First steps in converting to a physician joint venture
Certainly the first step in determining the viability of a conversion to a physician joint venture is determining the level of physician interest and quantifying the impact that this might have on the economic performance of the hospital. There are a number of companies that can assist in making those determinations. If the initial analysis appears compelling, a new limited liability company will be formed to take over the operations of the hospital and units of ownership in the new limited liability company will be offered to physicians (and possibly unsecured creditors) through a private placement.

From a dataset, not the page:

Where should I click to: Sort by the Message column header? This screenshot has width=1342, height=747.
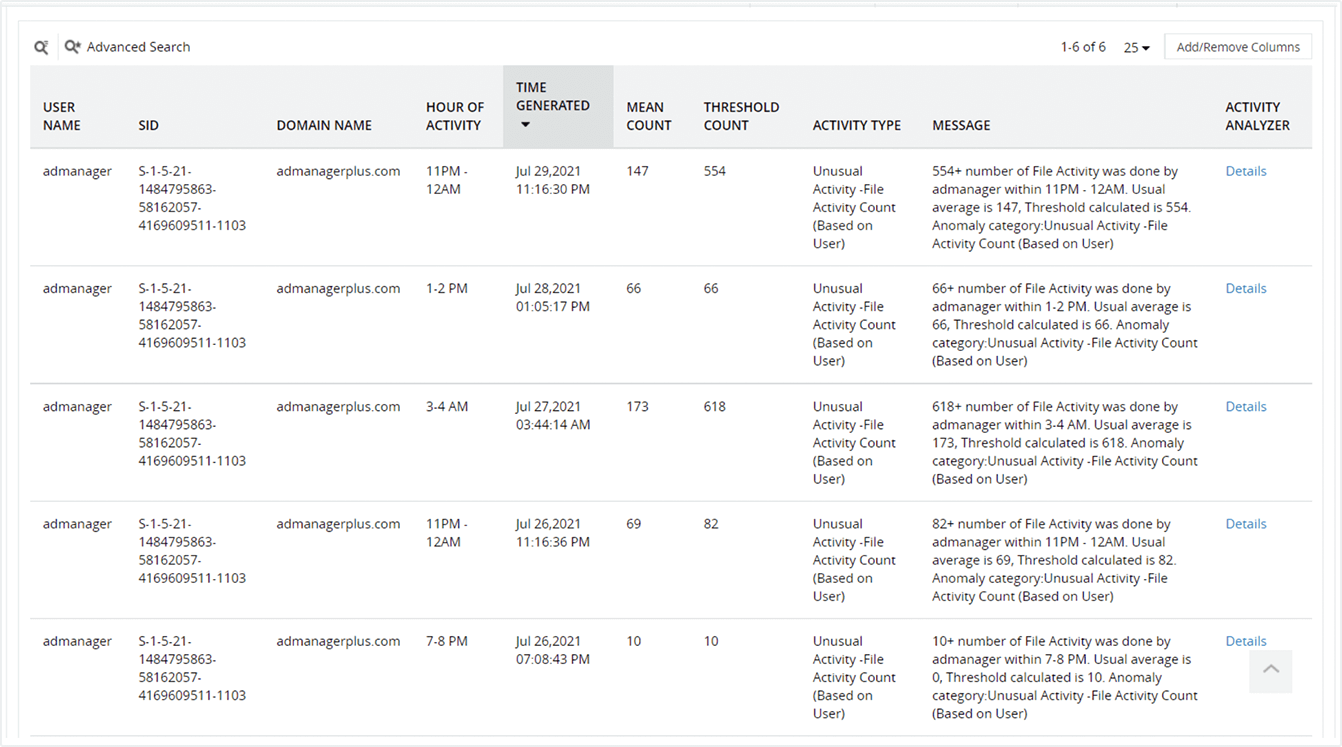(x=961, y=125)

As part of the bankruptcy process, the nonprofit hospital will be able to discharge or reduce some portion of its indebtedness. The newly formed limited liability company will only become responsible for those obligations it agrees to assume. Additionally, since the newly formed limited liability company will become the employer of all of the hospital employees, there is an opportunity to revisit staffing and eliminate or revise union contracts. The same goes for vendor or supplier agreements. New vendors and suppliers can enter the process, while older ones could have their agreements rejected and may receive very little on their claims.
The offering of ownership interests to physicians must be structured to comply with federal and state laws governing securities offerings. Generally, an exemption from registering the securities should be available so long as units of ownership are not sold to more than 35 unaccredited investors in a single offering. Generally, an investor is accredited, either if he has a net worth of $1 million, excluding certain assets such as his home or automobile, or has annual income in the last two years of $200,000 or $300,000 jointly with a spouse, and expects that level of income to continue in the current year. Most physician specialists meet the accredited investor definition by virtue of their income level. The challenge is that primary care physicians, who are crucial to the success of the hospital, often are not accredited.
Care must be taken to ensure that the ownership mix, both in terms of ownership percentage and number of owners, is not unduly weighted toward specialists. In the event that more than 35 unaccredited investors wish to participate in an offering, a secondary offering can be conducted at any time after the first anniversary of the closing of the initial offering, and an additional 35 unaccredited investors can be sold interests in the secondary offering. The ownership interests sold in the secondary offering will have to be sold at the current fair market value, which may exceed the initial offering price. All offerings must be conducted pursuant to a private placement memorandum that provides investors with the information required under applicable securities laws and which includes all facts material to an investment. Typically, the private placement memorandum will include forecasts that provide examples of financial results. Because the financial results are so dependent on volumes, generally forecasts are prepared for several different volume levels.